Brainstorming on your own
Since the 1960s, brainstorming has been an effective tool to help align and collaborate different minds to solve creative problems. Though the internet has already proved useful in bridging geographical distances in creative collaborations, I haven’t come across any online tools that digitally enhance the creative brainstorm – apart from group chatting, of course. I recently came across Seenapse, a platform that might just be the first step towards the digital brainstorm.
Since different people have different associations, the tool helps your brain to make ‘remote associations’
Seenapse is a combination of ‘see’ and ‘synapse’ – the way nerve cells communicate in the nervous system. In this short film the new platform quite clearly explains what it does; it inspires you with the associations of others – even though you might not know your inspirators. Since different people have different associations, the tool helps your brain to make the less obvious and therefore ‘remote associations.’
So, for example, I came across “sheer massiveness,” posted by Oscar Palacios on Seenapse. His first association is the German Bagger 288, a huge bucket wheel excavator. The first thing ‘massiveness’ made me think of is the Three Gorges Dam in China. Other people added a powerful motorcycle and Kanye West – the latter a figurative and therefore less obvious association. If more associations are added, you get a network of associations that can inspire someone who is working on something ‘massive.’

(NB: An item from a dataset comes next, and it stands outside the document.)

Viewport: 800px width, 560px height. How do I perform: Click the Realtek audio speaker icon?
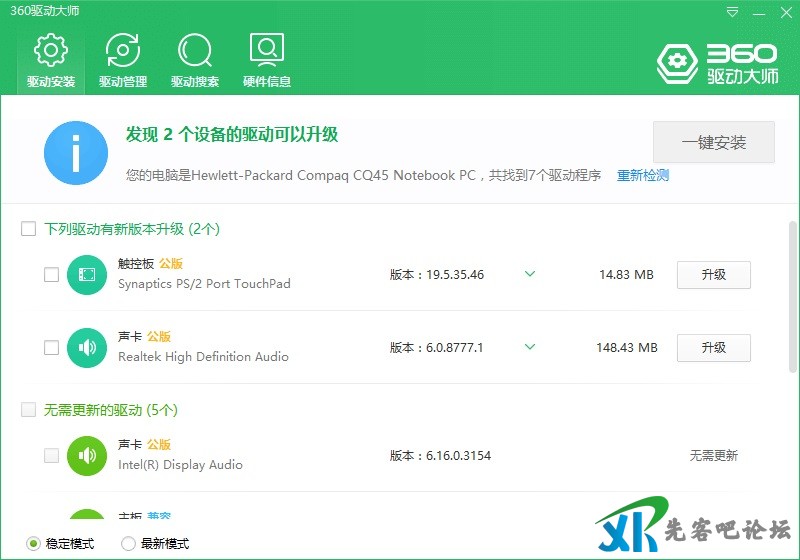pyautogui.click(x=87, y=348)
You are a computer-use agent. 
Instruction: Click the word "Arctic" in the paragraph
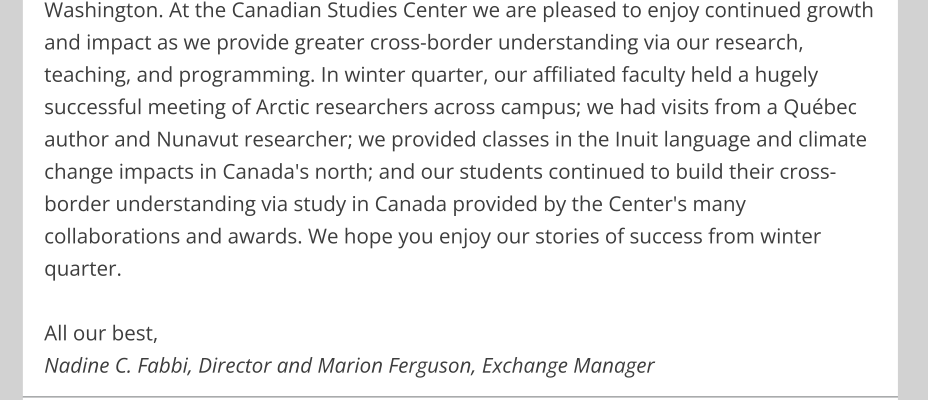pyautogui.click(x=282, y=107)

As a writer, I can easily imagine how this is a useful tool for writers. Say you’re writing a book about Mexico and you want your main character to experience different things in different parts of Mexico. Seenapse could inspire you to find sceneries, situations and topics. This could be especially useful when you have a full database and at some point you can combine different associations. For example, if you combine ‘sheer massiveness’ and ‘Mexico’ you get ‘Pyramid of the Sun,’ which could be the right setting for an apocalyptic scene.
The database of associations still has to grow exponentially and smart things have to happen to the algorithm
Now I hear you think; isn’t this what Google already does? To a certain extend, yes, but the concept is still in beta and only a first step towards an associational platform. The database of associations still has to grow exponentially and very smart things have to happen to the algorithm. I believe however that these kinds of tools will eventually help to creatively brainstorm with others, without even knowing them.